Our Greece Managing Director looks at the challenges immediately ahead for the country following the weekend’s marathon EU summit and €86bn agreement.
The Greek parliament must now vote for specific prerequisites in order to secure the €86bn third bailout, and many of these requirements will test the government's majority.
Changes within the two-party majority government are expected but since for the first time in five years, opposition parties are realising the dead end that the Greek economy is facing, these prerequisites are expected to pass through the Greek vote.
Now that Grexit is seemingly off the table the big challenge the Greek economy will face over the coming weeks will be the implementation of the many requested reforms.
Who will take ownership of these changes within the political system is still an open question, and I’m sure it will be determined based on whether we consequently see growth take the upper hand over recession. Once clarity comes, we’ll see what the politicians really thought.
These reforms are in the direction of a more open and competitive market regulation, however political stability is imperative so that we do actually see legislation pass within the fixed time schedule:
- a deadline of 15 July to implement VAT increases, reduce pensions, ensure the legal independence of Greece ELSTAT (the statistics office) and introduce measures to automatically cut spending if Greece doesn’t meet its primary surplus targets
- the government has until 22 July to implement further requirements including the BRRD – Bank Recovery and Resolution Directive, and move €50bn of Greek assets to a privatisation fund.
Capital controls in the banking system will continue for a period of time and the bank holiday is ongoing, but it is crucial that the new Memorandum of Understanding with the institutions is signed promptly in order for Greek banks to be provided with more funds.

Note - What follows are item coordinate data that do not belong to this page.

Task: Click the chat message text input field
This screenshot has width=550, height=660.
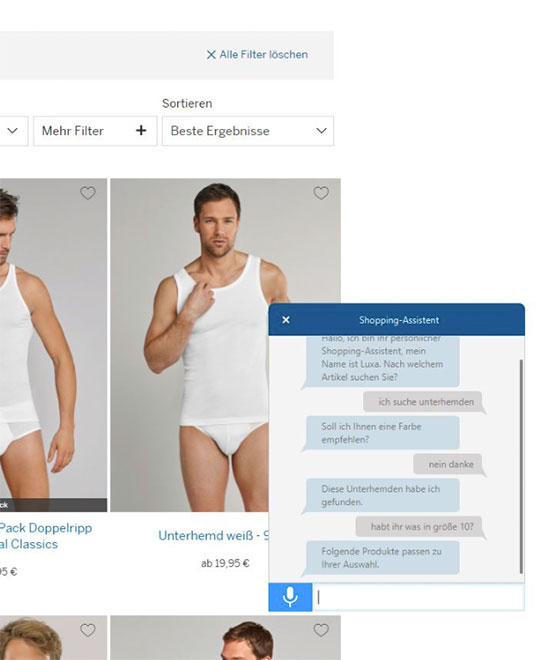Action: pyautogui.click(x=418, y=597)
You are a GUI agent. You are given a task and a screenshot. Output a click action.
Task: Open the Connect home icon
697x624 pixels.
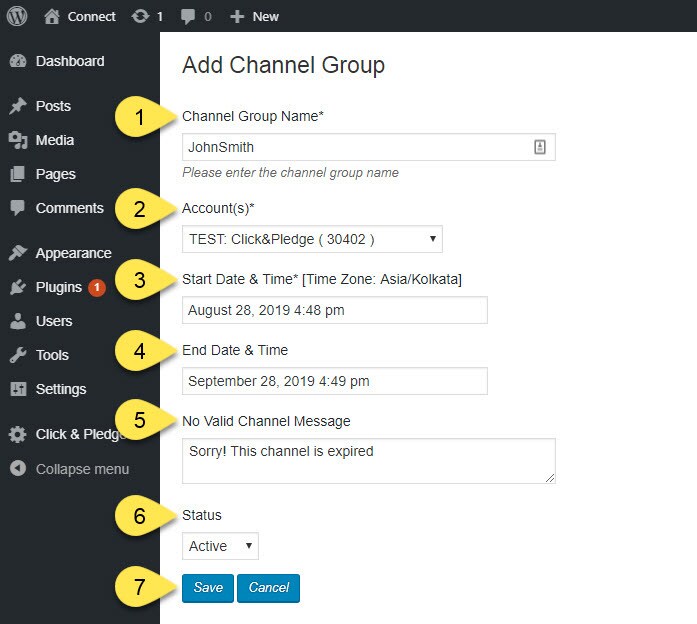point(52,16)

The MoU budget lowers the risk of a deposits haircut. The next three to four weeks will clear the unknown variables of this difficult equation and we expect a certain security in the way business will be conducted from now on.
If the abovementioned actions expected from the Greek political system and from the institutions deploy well the PESTEL (Political Economical Social Technological Environmental and Legal) analysis will soon enough be in favour once more for investing in Greece.